= Beginning of Section =

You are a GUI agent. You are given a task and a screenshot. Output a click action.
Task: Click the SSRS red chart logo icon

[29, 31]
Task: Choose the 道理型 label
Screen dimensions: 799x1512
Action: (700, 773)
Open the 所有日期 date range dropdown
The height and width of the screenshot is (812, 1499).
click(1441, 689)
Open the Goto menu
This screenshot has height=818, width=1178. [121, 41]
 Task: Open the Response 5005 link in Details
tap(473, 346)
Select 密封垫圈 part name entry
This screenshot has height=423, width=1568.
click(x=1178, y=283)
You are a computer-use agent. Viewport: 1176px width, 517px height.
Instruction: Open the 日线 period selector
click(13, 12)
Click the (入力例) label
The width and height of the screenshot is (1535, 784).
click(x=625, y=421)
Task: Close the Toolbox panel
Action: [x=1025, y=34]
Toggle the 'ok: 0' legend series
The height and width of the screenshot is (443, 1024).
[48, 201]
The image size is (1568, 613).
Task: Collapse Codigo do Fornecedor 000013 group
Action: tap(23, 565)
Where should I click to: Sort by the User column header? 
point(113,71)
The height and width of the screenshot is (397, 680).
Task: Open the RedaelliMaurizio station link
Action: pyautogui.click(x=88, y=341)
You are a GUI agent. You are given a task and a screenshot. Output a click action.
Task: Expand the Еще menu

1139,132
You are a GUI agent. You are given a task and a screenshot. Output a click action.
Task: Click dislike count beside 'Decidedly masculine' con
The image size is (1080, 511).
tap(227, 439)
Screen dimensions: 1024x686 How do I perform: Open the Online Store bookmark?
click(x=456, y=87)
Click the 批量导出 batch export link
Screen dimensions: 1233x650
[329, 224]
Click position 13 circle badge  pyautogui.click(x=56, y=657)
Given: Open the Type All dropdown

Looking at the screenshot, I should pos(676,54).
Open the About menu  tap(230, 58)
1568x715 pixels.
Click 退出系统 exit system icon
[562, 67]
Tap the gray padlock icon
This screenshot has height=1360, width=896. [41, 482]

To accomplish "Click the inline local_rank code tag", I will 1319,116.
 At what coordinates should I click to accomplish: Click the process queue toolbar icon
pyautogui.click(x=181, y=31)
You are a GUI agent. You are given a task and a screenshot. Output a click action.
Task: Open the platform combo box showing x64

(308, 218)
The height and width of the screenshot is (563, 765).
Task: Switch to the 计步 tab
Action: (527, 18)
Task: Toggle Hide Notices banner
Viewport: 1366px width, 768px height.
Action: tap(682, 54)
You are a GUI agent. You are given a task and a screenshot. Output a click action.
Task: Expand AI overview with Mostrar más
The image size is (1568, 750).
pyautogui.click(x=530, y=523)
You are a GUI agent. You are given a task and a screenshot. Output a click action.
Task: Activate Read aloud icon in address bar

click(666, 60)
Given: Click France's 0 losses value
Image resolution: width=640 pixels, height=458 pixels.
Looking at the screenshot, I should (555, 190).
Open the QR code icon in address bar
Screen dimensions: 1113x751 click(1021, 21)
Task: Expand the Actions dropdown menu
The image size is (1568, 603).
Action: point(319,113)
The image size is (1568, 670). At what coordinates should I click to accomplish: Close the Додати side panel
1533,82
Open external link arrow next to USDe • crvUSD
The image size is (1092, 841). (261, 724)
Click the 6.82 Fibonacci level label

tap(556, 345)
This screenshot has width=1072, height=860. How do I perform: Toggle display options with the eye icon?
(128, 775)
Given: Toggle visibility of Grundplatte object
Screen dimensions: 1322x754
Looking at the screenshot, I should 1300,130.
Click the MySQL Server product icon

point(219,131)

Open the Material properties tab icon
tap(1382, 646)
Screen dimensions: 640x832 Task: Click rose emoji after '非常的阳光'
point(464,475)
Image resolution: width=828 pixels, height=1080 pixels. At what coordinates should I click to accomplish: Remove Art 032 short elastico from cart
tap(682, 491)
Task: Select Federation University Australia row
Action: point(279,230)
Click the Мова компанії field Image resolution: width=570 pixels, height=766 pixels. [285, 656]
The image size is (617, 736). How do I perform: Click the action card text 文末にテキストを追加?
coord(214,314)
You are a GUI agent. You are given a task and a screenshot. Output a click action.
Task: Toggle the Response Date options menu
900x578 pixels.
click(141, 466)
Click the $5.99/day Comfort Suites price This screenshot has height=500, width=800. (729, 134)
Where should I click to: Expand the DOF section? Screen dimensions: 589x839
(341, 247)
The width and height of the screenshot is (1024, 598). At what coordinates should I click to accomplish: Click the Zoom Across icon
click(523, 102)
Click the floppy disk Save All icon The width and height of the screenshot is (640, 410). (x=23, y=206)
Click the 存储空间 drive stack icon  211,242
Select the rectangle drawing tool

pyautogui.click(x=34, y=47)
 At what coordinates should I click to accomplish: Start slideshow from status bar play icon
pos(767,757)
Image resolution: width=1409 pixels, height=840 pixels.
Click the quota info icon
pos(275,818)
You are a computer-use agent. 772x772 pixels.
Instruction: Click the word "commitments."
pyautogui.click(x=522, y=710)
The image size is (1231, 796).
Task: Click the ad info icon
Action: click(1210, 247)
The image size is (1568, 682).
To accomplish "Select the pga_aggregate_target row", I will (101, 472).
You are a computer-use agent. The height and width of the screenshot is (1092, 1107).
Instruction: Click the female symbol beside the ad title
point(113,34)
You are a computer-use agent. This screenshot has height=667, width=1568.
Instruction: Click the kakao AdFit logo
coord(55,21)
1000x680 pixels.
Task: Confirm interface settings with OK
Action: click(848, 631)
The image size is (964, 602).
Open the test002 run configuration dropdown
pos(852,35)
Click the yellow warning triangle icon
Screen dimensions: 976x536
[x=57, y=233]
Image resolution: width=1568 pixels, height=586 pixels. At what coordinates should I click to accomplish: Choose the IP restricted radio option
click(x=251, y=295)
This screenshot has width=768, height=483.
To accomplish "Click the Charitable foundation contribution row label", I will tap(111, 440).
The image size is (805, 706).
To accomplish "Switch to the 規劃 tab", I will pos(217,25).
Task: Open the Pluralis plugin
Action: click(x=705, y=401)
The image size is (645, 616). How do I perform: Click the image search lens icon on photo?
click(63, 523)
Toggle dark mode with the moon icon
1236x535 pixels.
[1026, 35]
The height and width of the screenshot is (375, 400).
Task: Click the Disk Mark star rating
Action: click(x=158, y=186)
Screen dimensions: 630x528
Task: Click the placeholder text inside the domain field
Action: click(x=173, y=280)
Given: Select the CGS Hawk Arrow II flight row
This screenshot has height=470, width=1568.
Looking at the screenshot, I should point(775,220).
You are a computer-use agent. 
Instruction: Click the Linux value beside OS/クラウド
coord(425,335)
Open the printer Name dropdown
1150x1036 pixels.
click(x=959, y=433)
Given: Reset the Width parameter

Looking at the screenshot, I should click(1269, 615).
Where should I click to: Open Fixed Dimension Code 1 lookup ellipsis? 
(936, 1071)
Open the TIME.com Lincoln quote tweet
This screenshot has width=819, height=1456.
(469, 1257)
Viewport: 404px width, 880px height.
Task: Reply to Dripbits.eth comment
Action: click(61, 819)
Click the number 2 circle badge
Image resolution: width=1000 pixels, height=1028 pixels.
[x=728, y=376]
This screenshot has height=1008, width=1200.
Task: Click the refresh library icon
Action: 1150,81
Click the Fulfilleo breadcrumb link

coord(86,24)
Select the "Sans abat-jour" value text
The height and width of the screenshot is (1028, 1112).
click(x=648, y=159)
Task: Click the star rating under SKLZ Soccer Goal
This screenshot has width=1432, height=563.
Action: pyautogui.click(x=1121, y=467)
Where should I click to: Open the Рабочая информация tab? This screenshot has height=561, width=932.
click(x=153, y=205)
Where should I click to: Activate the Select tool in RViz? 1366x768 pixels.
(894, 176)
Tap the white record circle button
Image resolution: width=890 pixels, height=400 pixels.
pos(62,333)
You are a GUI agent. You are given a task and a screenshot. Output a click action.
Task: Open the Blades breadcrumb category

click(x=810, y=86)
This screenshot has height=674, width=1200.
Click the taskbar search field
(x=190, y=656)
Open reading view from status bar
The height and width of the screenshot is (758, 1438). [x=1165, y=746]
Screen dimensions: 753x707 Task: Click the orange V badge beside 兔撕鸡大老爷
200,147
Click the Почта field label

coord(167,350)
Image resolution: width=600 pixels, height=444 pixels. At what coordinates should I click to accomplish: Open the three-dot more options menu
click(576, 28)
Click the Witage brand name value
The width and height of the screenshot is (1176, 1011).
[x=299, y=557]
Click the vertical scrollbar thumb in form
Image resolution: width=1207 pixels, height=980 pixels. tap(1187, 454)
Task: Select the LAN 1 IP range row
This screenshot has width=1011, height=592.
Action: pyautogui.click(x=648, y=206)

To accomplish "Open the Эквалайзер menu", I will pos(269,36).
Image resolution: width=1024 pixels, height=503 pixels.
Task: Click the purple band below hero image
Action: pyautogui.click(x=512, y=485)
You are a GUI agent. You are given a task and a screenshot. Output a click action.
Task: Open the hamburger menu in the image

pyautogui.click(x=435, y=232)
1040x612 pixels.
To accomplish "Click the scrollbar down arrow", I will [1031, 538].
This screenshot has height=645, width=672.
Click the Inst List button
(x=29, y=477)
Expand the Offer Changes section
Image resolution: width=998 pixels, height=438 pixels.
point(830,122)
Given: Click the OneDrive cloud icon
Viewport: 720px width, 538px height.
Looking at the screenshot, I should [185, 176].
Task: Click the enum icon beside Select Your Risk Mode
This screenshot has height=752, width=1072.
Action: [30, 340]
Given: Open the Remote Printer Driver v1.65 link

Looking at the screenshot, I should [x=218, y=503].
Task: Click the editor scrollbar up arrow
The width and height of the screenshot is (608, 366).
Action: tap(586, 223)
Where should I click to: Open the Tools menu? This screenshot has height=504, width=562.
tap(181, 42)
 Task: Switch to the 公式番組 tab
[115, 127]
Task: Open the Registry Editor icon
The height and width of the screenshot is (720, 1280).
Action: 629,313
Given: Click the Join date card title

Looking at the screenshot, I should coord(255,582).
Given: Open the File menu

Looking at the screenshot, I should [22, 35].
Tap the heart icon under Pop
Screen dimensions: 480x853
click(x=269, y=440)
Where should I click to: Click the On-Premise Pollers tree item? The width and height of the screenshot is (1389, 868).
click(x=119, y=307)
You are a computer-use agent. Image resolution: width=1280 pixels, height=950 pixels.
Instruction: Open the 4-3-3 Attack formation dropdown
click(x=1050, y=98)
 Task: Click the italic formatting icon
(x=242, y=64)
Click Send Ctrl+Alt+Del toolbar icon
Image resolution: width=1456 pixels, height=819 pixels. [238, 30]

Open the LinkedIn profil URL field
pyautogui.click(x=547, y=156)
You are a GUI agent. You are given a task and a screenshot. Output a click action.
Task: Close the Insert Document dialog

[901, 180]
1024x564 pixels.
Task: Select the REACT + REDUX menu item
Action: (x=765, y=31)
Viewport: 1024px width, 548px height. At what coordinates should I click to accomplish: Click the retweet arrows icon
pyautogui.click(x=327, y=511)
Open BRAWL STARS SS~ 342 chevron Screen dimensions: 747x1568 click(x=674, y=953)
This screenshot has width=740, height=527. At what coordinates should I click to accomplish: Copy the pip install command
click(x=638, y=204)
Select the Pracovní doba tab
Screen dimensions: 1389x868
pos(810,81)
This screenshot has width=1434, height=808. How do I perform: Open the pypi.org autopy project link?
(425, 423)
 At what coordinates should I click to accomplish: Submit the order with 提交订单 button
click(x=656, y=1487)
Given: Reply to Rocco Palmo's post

= End of Section =

◆ Problem to solve
Wherever "computer" occurs in the records above, copy the line it sits in.

◆ Answer for the task
You are a computer-use agent. Viewport: 1176px width, 517px height.
You are a computer-use agent. 772x772 pixels.
You are a computer-use agent. The height and width of the screenshot is (1092, 1107).
You are a computer-use agent. This screenshot has height=667, width=1568.
You are a computer-use agent. 
You are a computer-use agent. Image resolution: width=1280 pixels, height=950 pixels.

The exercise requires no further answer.